GIVEN PASSAGE
Sharon arrived at the Sheba rehabilitation centre, on the outskirts of Israel's commercial capital, around an hour after he was driven out in an ambulance from the Hadassah where he had been in a coma ever since he suffered a stroke on January 4.
 
He was accompanied by members of his family and a security convoy, as well as medics from the Hadassah.   
 
Professor Zeev Rothstein, director of the Sheba centre, said doctors would try to help him come off the artificial respiration but he acknowledged that the prospects of 78-year-old Sharon regaining consciousness were "extremely thin".   
 
"We have arranged a course of treatment over the months ahead which will give him the best possible chance," Rothstein told reporters.
 
"For a man of his age who is in a coma and under artificial respiration, each stage of his treatment can put his life in danger -- that's why it is a process which takes time."   
 
Despite the slim chances of a recovery, Rothstein said "euthanasia is not being considered".
 
"We have faith and we will ensure he receives the maximum treatment in an effort to achieve results," he added.   
 
The January 4 stroke signaled a dramatic end to the career of the former general who was on course at the time for re-election as the head of the newly-created Kadima party.   
 
He was succeeded on a temporary basis by his close ally Ehud Olmert who subsequently led Kadima to a less than convincing victory in a March 28 general election.   
 
Sharon called the election in November on the same day that he quit his long-time political home in the right-wing Likud party, fed up with battling hardliners who refused to forgive him for unilaterally pulling out of Gaza.

TASK OBJECTIVE
Reproduce the text from the passage on Sharon's transfer to the rehabilitation center, from "He was accompanied" up to and including "Rothstein told reporters.".

RECORD EXTRACTS
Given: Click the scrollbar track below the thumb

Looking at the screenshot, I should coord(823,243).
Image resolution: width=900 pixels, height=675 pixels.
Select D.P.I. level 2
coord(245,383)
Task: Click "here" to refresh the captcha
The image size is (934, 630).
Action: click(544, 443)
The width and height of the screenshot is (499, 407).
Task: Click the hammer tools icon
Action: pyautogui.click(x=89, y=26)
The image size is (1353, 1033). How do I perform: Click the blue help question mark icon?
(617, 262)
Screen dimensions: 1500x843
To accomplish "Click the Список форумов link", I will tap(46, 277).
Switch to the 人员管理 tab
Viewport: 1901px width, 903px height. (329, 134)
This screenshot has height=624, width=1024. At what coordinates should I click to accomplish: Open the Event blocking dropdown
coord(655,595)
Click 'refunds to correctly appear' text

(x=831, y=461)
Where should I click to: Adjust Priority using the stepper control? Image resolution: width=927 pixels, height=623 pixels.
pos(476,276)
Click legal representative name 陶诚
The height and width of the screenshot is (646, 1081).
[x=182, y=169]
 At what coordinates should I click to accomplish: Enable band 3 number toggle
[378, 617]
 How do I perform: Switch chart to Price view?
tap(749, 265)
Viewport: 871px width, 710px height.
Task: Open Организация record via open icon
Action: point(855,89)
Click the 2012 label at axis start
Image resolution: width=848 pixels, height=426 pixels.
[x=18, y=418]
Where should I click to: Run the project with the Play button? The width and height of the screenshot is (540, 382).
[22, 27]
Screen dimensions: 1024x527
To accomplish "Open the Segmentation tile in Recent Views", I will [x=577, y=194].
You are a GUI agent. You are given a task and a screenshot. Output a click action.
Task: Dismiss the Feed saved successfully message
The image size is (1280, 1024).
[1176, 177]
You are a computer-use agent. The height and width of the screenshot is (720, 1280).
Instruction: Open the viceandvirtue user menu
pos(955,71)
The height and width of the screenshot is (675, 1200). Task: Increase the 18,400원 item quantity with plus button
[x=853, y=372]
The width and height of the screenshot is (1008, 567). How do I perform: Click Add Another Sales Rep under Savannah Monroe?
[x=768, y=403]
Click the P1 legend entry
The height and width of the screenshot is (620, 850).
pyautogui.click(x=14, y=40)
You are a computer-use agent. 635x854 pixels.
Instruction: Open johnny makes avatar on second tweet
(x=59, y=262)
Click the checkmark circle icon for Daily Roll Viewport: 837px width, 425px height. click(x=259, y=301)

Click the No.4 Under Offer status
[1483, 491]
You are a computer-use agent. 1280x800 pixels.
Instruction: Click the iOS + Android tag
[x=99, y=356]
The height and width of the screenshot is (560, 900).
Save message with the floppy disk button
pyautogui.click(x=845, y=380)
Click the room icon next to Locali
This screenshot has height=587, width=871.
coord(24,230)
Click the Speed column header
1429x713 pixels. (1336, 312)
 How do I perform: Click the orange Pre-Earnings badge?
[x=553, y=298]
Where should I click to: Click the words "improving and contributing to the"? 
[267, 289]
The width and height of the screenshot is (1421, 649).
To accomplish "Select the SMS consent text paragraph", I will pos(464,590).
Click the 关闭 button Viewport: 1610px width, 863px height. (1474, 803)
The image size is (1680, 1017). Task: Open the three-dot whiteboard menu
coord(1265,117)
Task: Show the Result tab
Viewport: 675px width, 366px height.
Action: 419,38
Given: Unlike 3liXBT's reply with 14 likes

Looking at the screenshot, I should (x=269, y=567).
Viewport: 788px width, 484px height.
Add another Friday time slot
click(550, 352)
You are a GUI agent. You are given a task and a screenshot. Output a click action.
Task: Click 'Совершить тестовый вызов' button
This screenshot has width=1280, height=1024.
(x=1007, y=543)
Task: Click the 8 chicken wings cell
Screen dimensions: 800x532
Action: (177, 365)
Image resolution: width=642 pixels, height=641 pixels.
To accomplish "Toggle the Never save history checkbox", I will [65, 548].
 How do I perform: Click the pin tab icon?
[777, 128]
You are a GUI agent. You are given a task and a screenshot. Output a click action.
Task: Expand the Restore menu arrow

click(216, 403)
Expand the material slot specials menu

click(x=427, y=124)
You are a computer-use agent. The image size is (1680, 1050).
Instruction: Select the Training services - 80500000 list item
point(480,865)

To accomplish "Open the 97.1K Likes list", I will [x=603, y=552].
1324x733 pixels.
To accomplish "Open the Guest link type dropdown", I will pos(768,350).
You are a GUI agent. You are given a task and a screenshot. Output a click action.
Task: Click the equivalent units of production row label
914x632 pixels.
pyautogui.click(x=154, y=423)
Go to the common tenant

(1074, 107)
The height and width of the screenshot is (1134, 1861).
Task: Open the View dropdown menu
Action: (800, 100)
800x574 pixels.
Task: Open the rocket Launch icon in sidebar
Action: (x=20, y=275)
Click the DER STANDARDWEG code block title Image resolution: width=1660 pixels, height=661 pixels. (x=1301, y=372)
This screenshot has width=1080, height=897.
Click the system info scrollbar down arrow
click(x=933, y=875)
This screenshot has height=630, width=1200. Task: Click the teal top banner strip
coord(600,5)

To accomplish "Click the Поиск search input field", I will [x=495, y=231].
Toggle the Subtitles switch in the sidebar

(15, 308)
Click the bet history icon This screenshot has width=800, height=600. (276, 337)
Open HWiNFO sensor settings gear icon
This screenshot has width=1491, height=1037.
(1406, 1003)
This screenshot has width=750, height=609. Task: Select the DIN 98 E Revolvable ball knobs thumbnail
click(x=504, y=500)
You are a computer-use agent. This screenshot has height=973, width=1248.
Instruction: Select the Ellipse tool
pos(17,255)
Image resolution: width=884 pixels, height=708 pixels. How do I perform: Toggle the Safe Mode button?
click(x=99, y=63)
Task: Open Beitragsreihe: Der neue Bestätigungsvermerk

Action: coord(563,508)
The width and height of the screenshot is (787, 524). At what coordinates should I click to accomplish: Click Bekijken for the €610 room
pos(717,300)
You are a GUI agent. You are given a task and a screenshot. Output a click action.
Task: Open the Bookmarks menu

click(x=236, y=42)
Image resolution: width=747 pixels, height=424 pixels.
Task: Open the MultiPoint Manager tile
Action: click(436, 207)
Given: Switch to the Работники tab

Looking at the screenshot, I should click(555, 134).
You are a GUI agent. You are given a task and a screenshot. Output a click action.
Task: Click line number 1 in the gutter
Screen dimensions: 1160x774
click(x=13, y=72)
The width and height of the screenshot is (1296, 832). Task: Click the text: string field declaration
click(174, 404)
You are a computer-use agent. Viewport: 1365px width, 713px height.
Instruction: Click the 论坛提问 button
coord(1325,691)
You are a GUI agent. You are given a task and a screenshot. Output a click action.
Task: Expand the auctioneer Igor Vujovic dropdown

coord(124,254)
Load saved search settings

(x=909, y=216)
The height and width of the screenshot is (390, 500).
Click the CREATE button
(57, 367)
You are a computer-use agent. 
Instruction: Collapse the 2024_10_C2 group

EXERCISE RESULT
He was accompanied by members of his family and a security convoy, as well as medics from the Hadassah.   
 
Professor Zeev Rothstein, director of the Sheba centre, said doctors would try to help him come off the artificial respiration but he acknowledged that the prospects of 78-year-old Sharon regaining consciousness were "extremely thin".   
 
"We have arranged a course of treatment over the months ahead which will give him the best possible chance," Rothstein told reporters.